Climate and Gas

December 16, 2015

648909_9122271_lzOvercast and growing darker by the minute this Wednesday afternoon on California’s north coast — beautiful sunrise, followed by some gorgeous sunshine for awhile, then a rapid cloud gathering as another storm is slated for later in the evening.
In a rain-respite is what we are — according to the NWS, ‘Heavy Rain‘ forecast from tonight through Friday afternoon, where it  supposedly quietens-down to just ‘Rain.’
And from there…until maybe April?

In wake of the Paris climate accord, we’re not out of the woods, just yet — Michael Jacobs, senior advisor to New Climate Economy, an economic think tank (via Wired): ‘“Which is why nobody should feel optimistic. It is an extraordinary agreement, at the top end of what the governments could reach, but it’s really a framework for an incredibly difficult challenge ahead.”

(Illustration above found here).

One of those challenges ahead is lack of real understanding of how our environment really reacts to a warming world — natural heating processes off man-made bullshit. Studies are done all the time where some item is worse than the study before it, and occasionally old-shit comes out of the blue.
A creature of that arena is methane — it’s found a shitload of places, (second-most prevalent greenhouse gas emitted in the US), and especially under the melting permafrost/sea floor of the Arctic, and if allowed to gush into earth-air, we’re in a heap-a-shit, or stated in more scientific fashion — climatologist and Arctic expert Jason Box, Tweeting in July 2014 about the possibility of a methane uprising (from Salon): ‘“If even a small fraction of Arctic sea floor carbon is released to the atmosphere, we’re f’d.”
He was just trying to be nice about being fucked…

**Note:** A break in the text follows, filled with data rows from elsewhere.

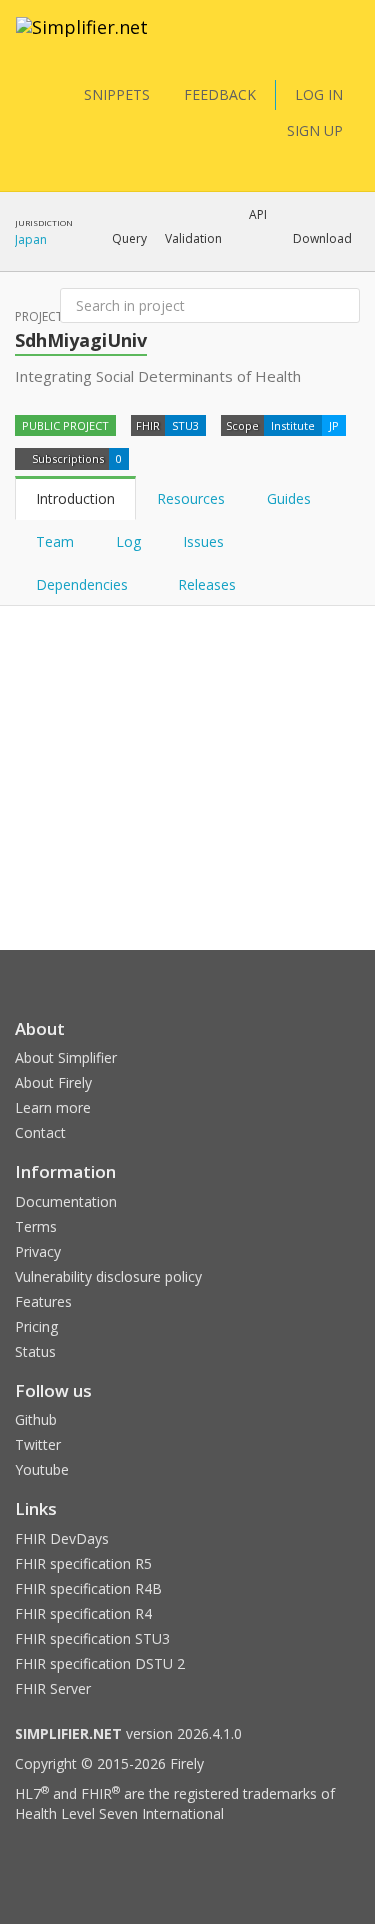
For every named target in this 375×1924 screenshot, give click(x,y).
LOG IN (319, 94)
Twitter (38, 1444)
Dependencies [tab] (84, 584)
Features (43, 1301)
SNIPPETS (117, 94)
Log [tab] (128, 541)
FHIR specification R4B (88, 1588)
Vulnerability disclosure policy (108, 1276)
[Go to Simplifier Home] (82, 40)
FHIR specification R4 (83, 1613)
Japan (31, 239)
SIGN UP (315, 130)
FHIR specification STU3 (92, 1638)
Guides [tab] (289, 498)
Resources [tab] (191, 498)
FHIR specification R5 (83, 1563)
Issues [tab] (203, 541)
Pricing (36, 1326)
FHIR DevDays (62, 1538)
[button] (129, 239)
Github (36, 1419)
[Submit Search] (343, 306)
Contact (40, 1132)
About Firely (53, 1082)
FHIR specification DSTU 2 (100, 1663)
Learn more (53, 1107)
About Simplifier (66, 1057)
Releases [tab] (207, 584)
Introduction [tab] (75, 498)
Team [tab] (55, 541)
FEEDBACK (220, 94)
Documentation (66, 1201)
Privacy (38, 1251)
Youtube (42, 1469)
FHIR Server (53, 1688)
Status (35, 1351)
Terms (36, 1226)
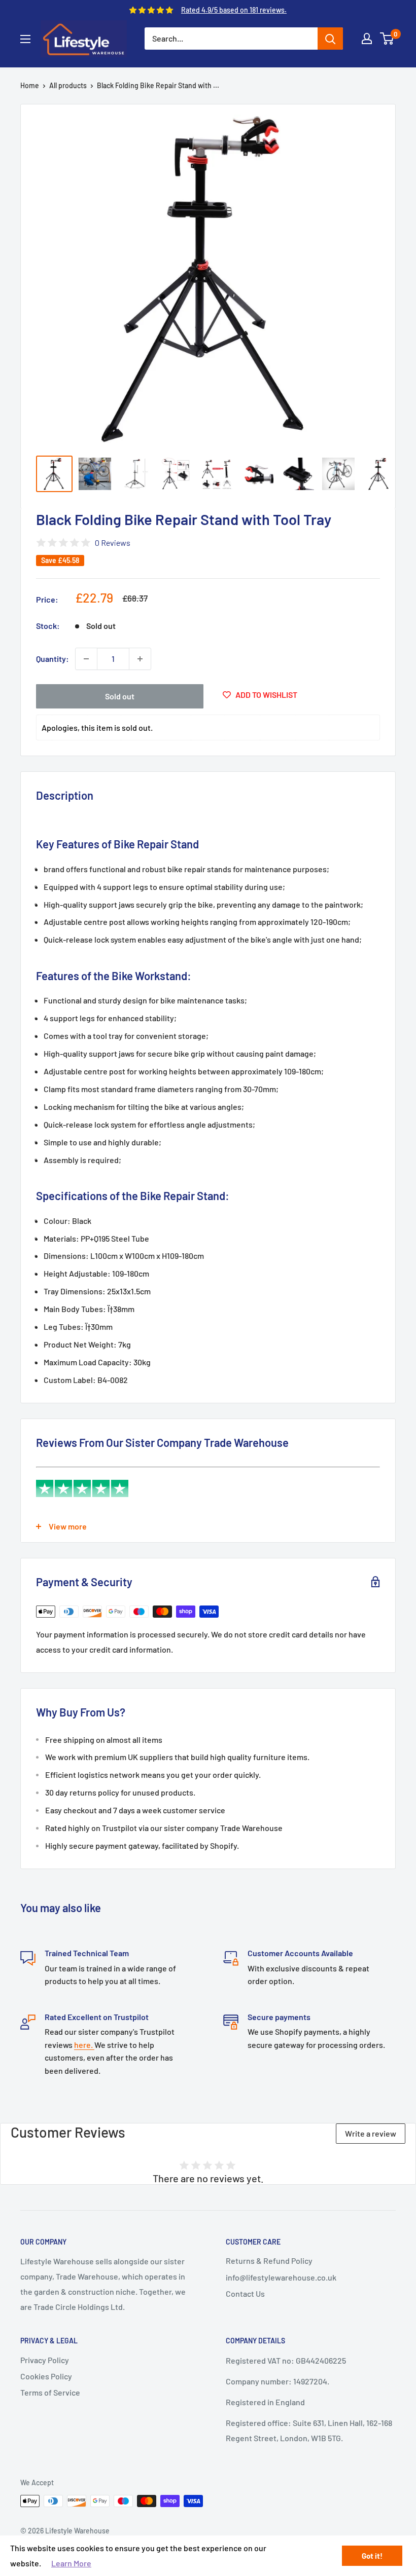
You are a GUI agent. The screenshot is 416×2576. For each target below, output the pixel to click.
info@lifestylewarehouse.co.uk (281, 2277)
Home (29, 85)
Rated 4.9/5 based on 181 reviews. (234, 10)
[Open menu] (25, 39)
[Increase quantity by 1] (140, 658)
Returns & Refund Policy (269, 2260)
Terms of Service (50, 2392)
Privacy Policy (44, 2360)
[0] (387, 38)
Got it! (372, 2555)
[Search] (330, 38)
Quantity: (52, 658)
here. (84, 2044)
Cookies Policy (46, 2376)
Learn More (71, 2563)
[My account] (367, 38)
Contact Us (245, 2293)
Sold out (119, 696)
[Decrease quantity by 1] (86, 658)
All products (68, 85)
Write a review (370, 2133)
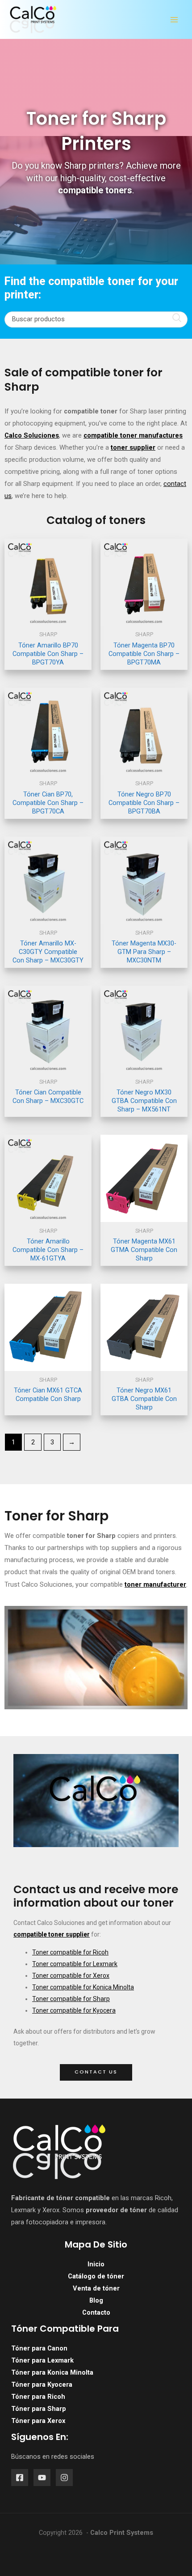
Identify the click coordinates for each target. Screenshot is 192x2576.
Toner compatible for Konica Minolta (83, 1987)
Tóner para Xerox (38, 2421)
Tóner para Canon (39, 2348)
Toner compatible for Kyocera (74, 2010)
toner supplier (133, 447)
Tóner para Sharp (38, 2409)
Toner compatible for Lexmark (74, 1963)
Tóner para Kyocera (41, 2384)
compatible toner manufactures (133, 435)
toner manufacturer (155, 1584)
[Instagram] (64, 2477)
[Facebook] (19, 2477)
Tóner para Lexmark (42, 2360)
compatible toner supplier (51, 1934)
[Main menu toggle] (174, 20)
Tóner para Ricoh (38, 2397)
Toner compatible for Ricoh (70, 1952)
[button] (96, 2072)
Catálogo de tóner (96, 2276)
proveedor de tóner (116, 2210)
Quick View (48, 618)
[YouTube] (41, 2477)
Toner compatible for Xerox (70, 1975)
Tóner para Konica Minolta (52, 2372)
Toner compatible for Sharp (71, 1998)
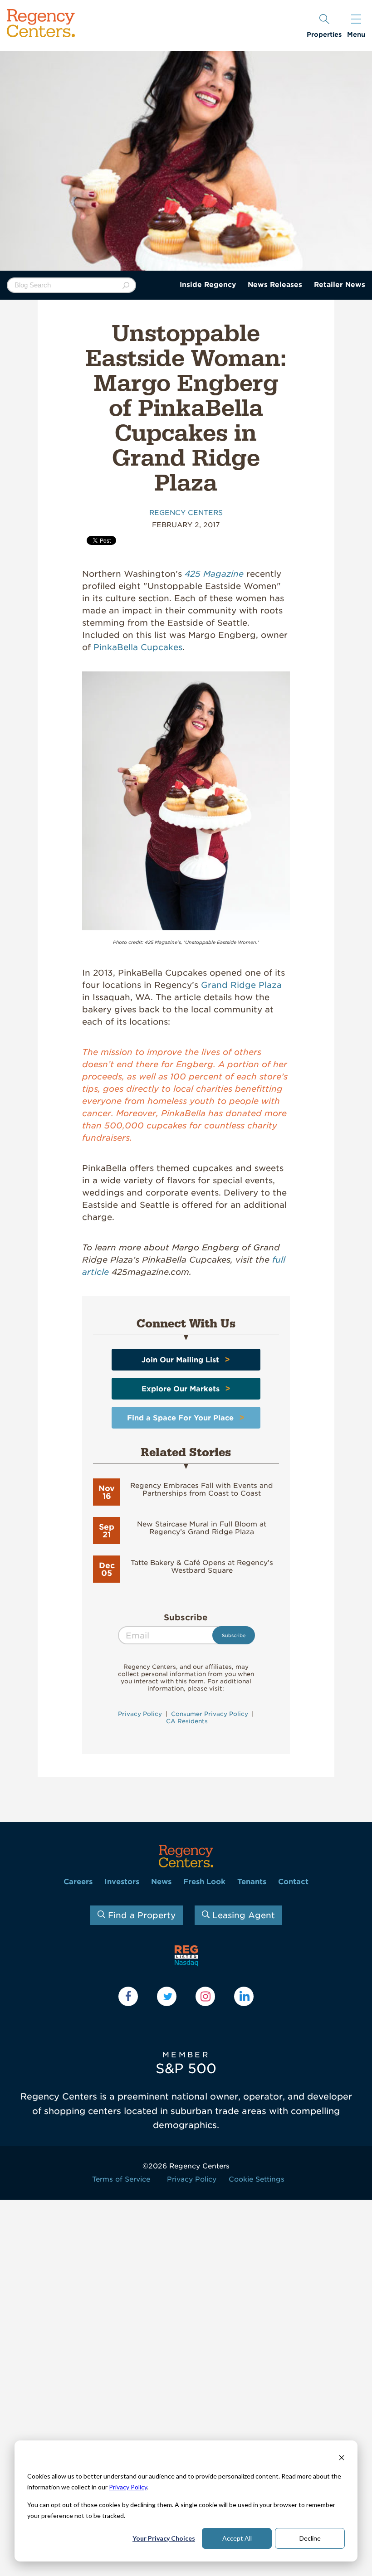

Meanwhile, in another methane-related item this week from supposedly an overlooked source of this greenhouse gas — freshwater rivers and streams. Climate change doing its job: ‘Exacerbating‘ already bad shit. Researchers at the University of Wisconsin–Madison conducted a new analysis — the world’s rivers and streams pump about 10 times more methane into our atmosphere than already figured.
From the University of Wisconsin on Monday:

“Scientists know that inland waters, like lakes and reservoirs, are big sources of methane,” says Emily Stanley, a professor at the UW–Madison Center for Limnology and lead author of the paper.
Yet accurately measuring emissions of methane from these sources has remained a challenge.

Rivers and streams haven’t received much attention in accounting for that budget, Stanley says, because they don’t take up much surface area on a global scale and, with respect to methane, didn’t seem to be all that gassy.
But over the years, measurements taken by Stanley and her lab members seemed to indicate these sources may produce more methane than scientists had previously known.

The result was “very surprising,” Stanley says.
“I thought maybe we’d be off by a factor of two, so I was taken aback by how much higher the estimate was.”
The researchers pointed to one possible reason: Not every stream is identical.
The analysis revealed noticeably higher methane emissions from streams and rivers in watersheds marked with heavy agriculture, urban development or the presence of dams.
This suggests efforts to improve stream health may have the added benefit of reducing greenhouse gases.
“The fact that human activity in a watershed leads to high methane concentrations in those rivers and streams underscores yet another reason to pay attention to water quality,” says Stanley.
“On top of everything else, it adds to this climate problem, too.”

Yes, ‘on top of everything else‘ and it’s dark way-too-early these days….

***
This an add-on later this Tuesday evening, another related item, and the US Great Lakes — from Minnesota’s  StarTribune:

The world’s lakes are warming up — even frigid Lake Superior — scientists warn.
Dozens of researchers pooled decades’ worth of data from hundreds of lakes and concluded that the world’s lakes are warming even more rapidly than the oceans or the atmosphere.
The warmer waters threaten fish populations, ecosystems and fresh water supplies around the globe.

“These results suggest that large changes in our lakes are not only unavoidable, but are probably already happening,” the study’s lead author, Catherine O’Reilly, an associate professor of geology at Illinois State University, said in a statement.
O’Reilly research found that as lakes warm, their productivity declines.

And now it’s dark…until it’s light again.